Anne Waldman has been speaking about the “outrider” tradition since 1974 when she and Allen Ginsberg founded the Jack Kerouac School of Disembodied Poetics at Naropa, a Buddhist-inspired university in Boulder, Colorado. This book gathers several essays, poems & rants, an interview with her by Matthew Cooperman, and an interview by her with Nicaraguan poet Ernesto Cardenal in an attempt to further articulate a sense of this tradition from Walt Whitman to the present. Not a dry presentation, this book is an fierce and loving look at what poetry can be. Outrider is an iinvocation of “lineage” as a challenge toward examining the practice of poetry and the links of its history. This awareness of lineage encompasses both what has been inherited and what needs be passed on. Waldman’s Outrider will be a provocative contribution to a post-millennium poetics.

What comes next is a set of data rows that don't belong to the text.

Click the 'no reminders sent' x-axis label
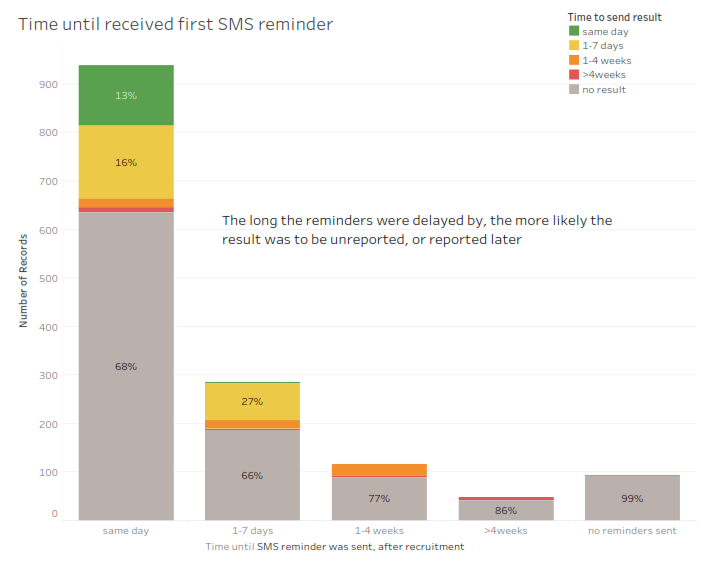This screenshot has height=566, width=714. tap(632, 531)
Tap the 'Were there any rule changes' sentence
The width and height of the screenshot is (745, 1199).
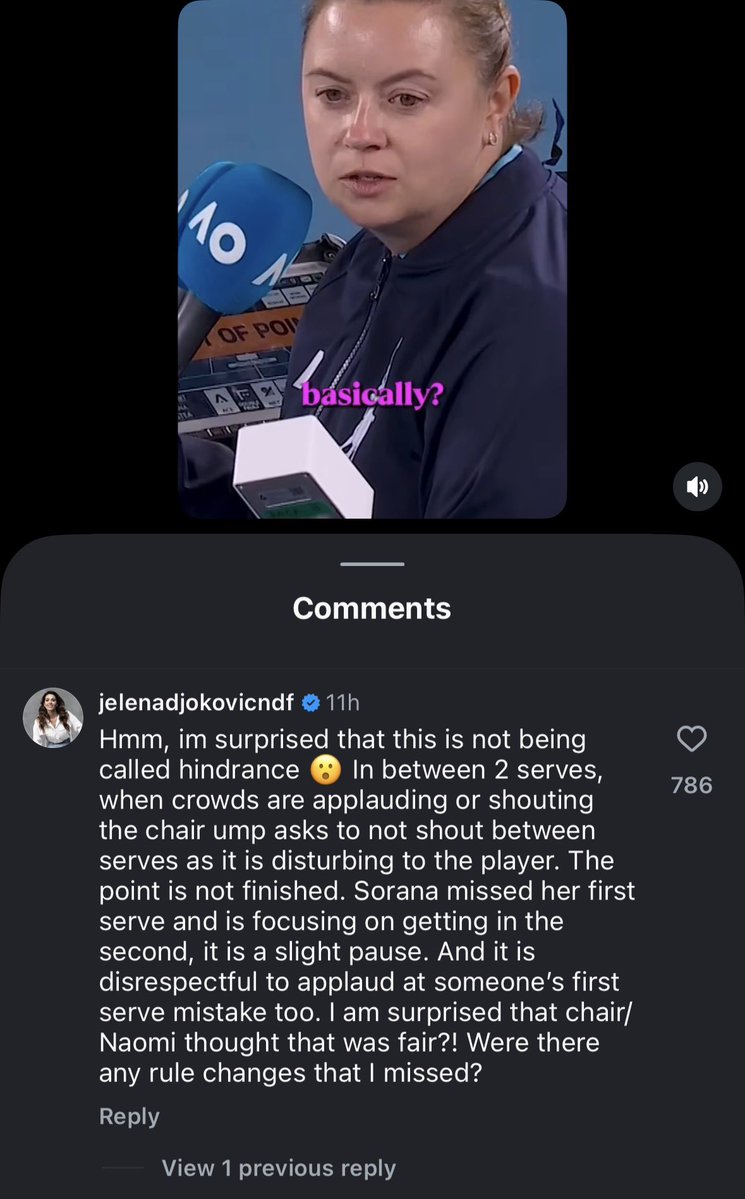(x=350, y=1058)
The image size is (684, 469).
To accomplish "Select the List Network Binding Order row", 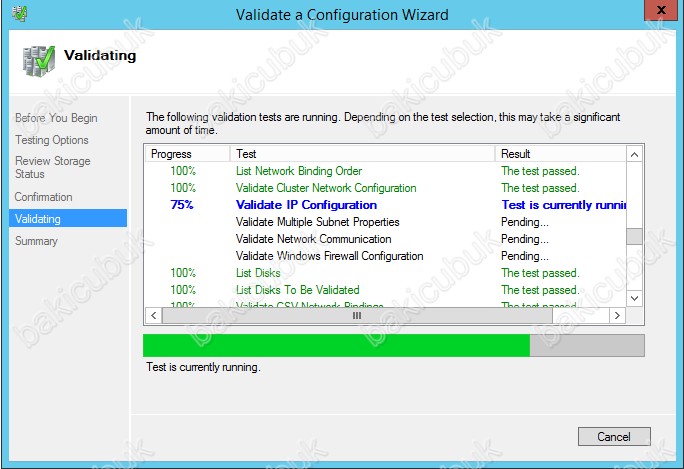I will (x=299, y=171).
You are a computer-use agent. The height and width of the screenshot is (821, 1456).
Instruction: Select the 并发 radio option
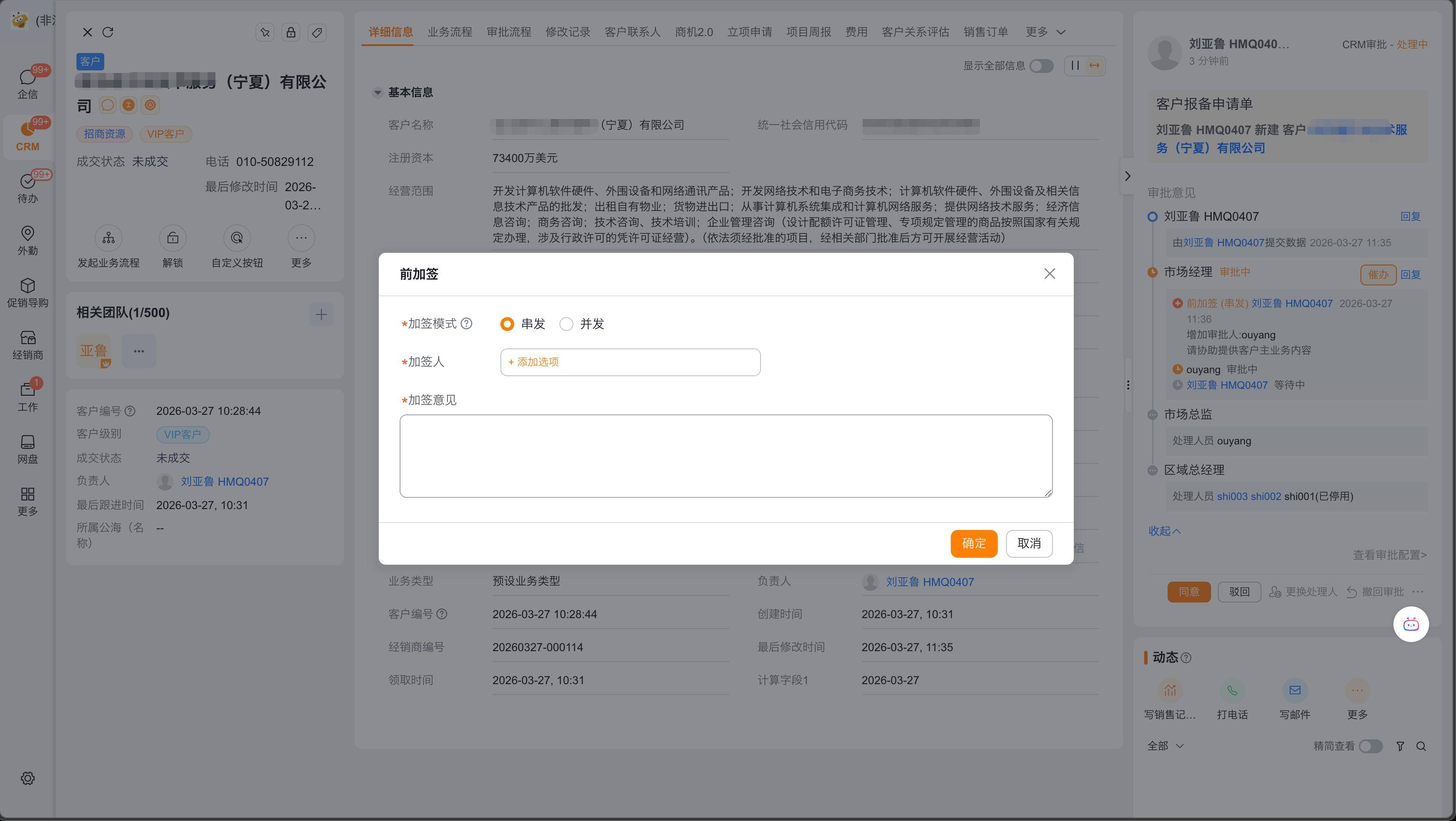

“The Outrider holds a premise of imaginative consciousness. The Outrider rides the edge—parallel to the mainstream, is the shadow to the mainstream, is the consciousness or soul of the mainstream whether it recognizes its existence or not. It cannot be co-opted, it cannot be bought. Or rides through the chaos, maintaining a stance of “negative capability”, but also does not give up that projective drive, or its original identity that demands that it intervene on the culture. This is not about being an Outsider. The Outrider might be an outlaw, but not an outsider. Rather, the outrider is a kind of shaman, the true spiritual “insider”. The shaman travels to zones of light and shadow. The shaman travels to edges of madness and death and comes back to tell the stories.”
—from the essay “Premises of Consciousness: Notes on Howl”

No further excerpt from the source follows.